* Instructions to follow *
Collect every line in the records below that contains the word "agent".

* Given data *
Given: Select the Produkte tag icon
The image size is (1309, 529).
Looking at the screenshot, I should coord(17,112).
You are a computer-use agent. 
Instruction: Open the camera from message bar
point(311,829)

* * *

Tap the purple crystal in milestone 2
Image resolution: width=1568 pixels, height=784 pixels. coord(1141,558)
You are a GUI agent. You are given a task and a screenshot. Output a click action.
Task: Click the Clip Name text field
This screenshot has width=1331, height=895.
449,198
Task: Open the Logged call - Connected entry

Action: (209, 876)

...

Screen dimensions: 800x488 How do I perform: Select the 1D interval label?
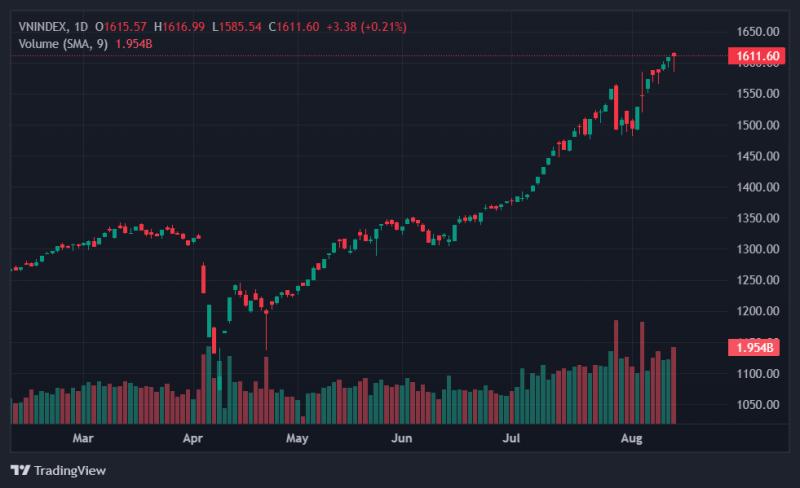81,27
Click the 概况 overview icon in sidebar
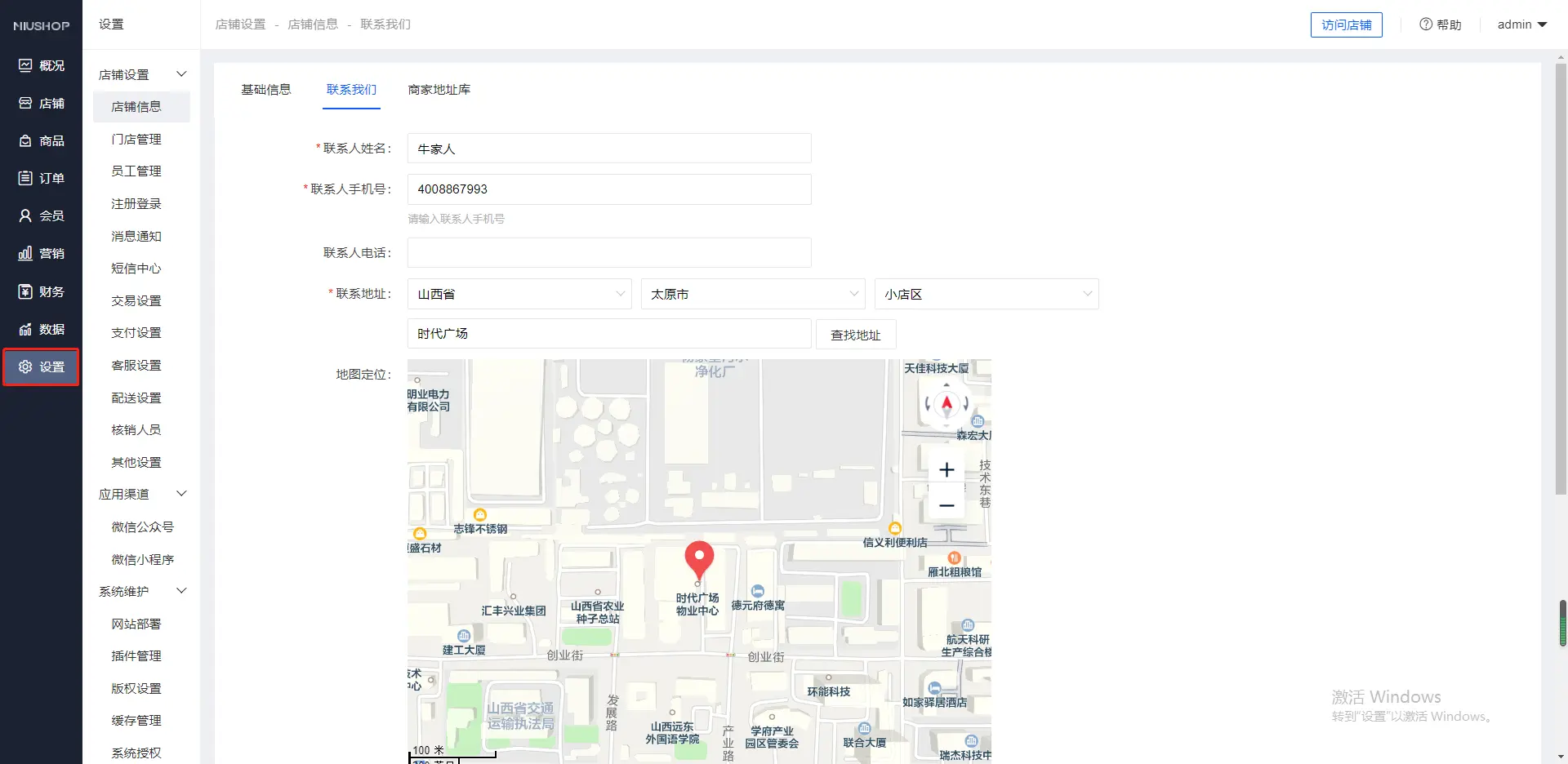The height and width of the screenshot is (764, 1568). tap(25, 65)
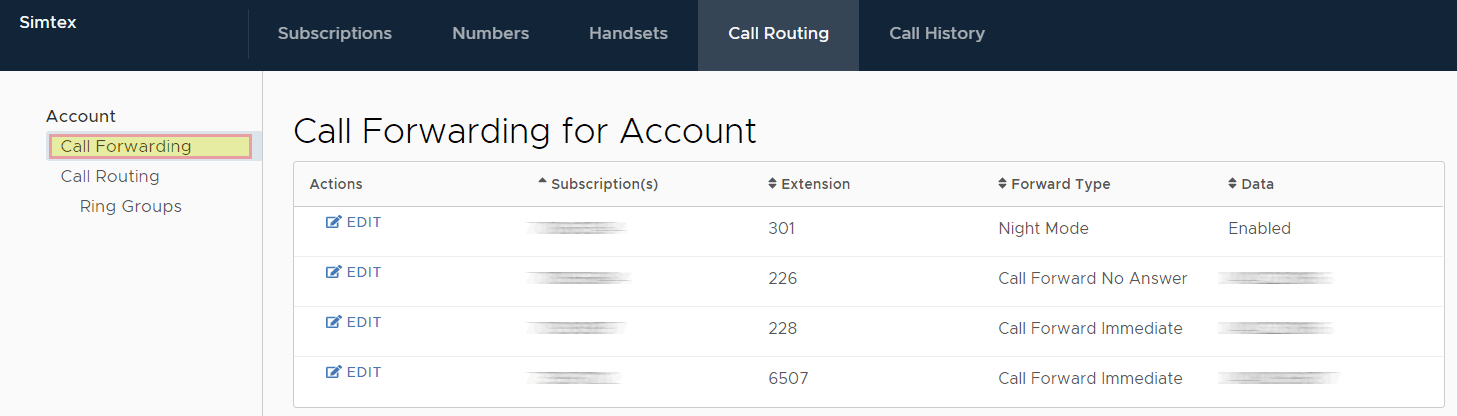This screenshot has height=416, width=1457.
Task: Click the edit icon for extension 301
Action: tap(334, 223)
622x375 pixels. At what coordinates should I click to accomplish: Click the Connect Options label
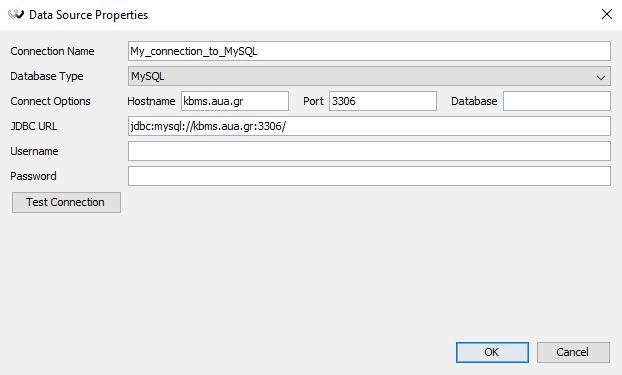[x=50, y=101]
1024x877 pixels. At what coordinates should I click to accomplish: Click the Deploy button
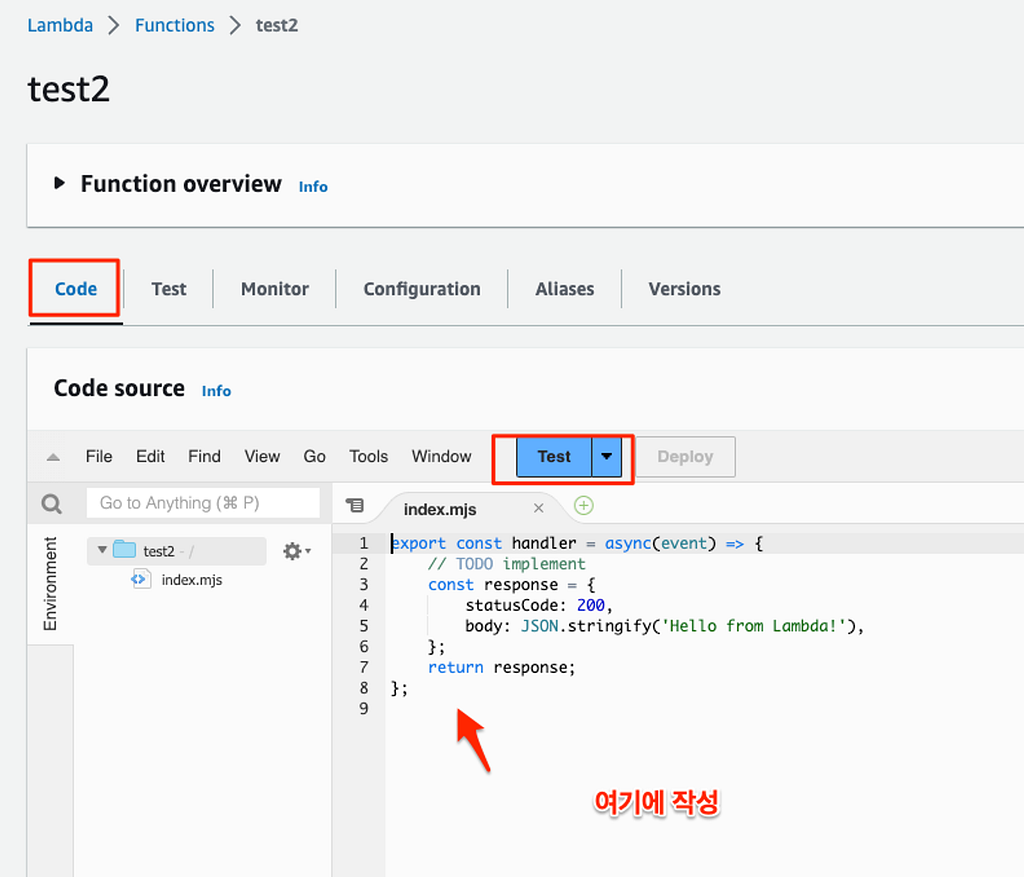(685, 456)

* Result of this exercise *
You are a computer-use agent. 
You are a GUI agent. You are given a task and a screenshot. Output a click action.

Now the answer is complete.